--- BEGIN Task input ---

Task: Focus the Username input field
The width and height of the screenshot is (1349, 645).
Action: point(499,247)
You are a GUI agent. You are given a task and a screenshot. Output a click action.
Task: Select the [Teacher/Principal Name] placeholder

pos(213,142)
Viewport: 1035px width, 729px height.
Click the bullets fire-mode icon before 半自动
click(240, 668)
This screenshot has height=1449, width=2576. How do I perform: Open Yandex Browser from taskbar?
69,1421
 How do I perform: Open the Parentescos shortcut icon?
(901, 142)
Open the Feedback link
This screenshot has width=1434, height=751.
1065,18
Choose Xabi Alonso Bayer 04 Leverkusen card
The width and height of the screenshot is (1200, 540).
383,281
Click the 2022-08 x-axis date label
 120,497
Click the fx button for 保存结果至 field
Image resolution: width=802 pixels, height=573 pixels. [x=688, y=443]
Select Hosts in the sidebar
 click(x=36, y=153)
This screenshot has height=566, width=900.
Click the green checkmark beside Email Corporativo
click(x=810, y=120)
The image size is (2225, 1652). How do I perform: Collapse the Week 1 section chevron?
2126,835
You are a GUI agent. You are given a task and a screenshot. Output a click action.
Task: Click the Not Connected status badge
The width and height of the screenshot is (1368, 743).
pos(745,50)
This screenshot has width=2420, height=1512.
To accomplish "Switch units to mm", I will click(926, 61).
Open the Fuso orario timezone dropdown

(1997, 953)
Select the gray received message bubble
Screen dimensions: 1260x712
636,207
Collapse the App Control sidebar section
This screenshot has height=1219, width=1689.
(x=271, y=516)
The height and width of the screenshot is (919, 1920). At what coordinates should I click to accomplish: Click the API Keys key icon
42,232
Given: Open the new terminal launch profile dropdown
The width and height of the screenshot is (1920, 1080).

--- END Task input ---

▶ **Written request**
Turn every row above into a JSON list of strings, with one string per line and blank lines omitted.

▶ **Response to this exercise**
[
  "Task: Focus the Username input field",
  "The width and height of the screenshot is (1349, 645).",
  "Action: point(499,247)",
  "You are a GUI agent. You are given a task and a screenshot. Output a click action.",
  "Task: Select the [Teacher/Principal Name] placeholder",
  "pos(213,142)",
  "Viewport: 1035px width, 729px height.",
  "Click the bullets fire-mode icon before 半自动",
  "click(240, 668)",
  "This screenshot has height=1449, width=2576. How do I perform: Open Yandex Browser from taskbar?",
  "69,1421",
  " How do I perform: Open the Parentescos shortcut icon?",
  "(901, 142)",
  "Open the Feedback link",
  "This screenshot has width=1434, height=751.",
  "1065,18",
  "Choose Xabi Alonso Bayer 04 Leverkusen card",
  "The width and height of the screenshot is (1200, 540).",
  "383,281",
  "Click the 2022-08 x-axis date label",
  " 120,497",
  "Click the fx button for 保存结果至 field",
  "Image resolution: width=802 pixels, height=573 pixels. [x=688, y=443]",
  "Select Hosts in the sidebar",
  " click(x=36, y=153)",
  "This screenshot has height=566, width=900.",
  "Click the green checkmark beside Email Corporativo",
  "click(x=810, y=120)",
  "The image size is (2225, 1652). How do I perform: Collapse the Week 1 section chevron?",
  "2126,835",
  "You are a GUI agent. You are given a task and a screenshot. Output a click action.",
  "Task: Click the Not Connected status badge",
  "The width and height of the screenshot is (1368, 743).",
  "pos(745,50)",
  "This screenshot has width=2420, height=1512.",
  "To accomplish \"Switch units to mm\", I will click(926, 61).",
  "Open the Fuso orario timezone dropdown",
  "(1997, 953)",
  "Select the gray received message bubble",
  "Screen dimensions: 1260x712",
  "636,207",
  "Collapse the App Control sidebar section",
  "This screenshot has height=1219, width=1689.",
  "(x=271, y=516)",
  "The height and width of the screenshot is (919, 1920). At what coordinates should I click to accomplish: Click the API Keys key icon",
  "42,232",
  "Given: Open the new terminal launch profile dropdown",
  "The width and height of the screenshot is (1920, 1080)."
]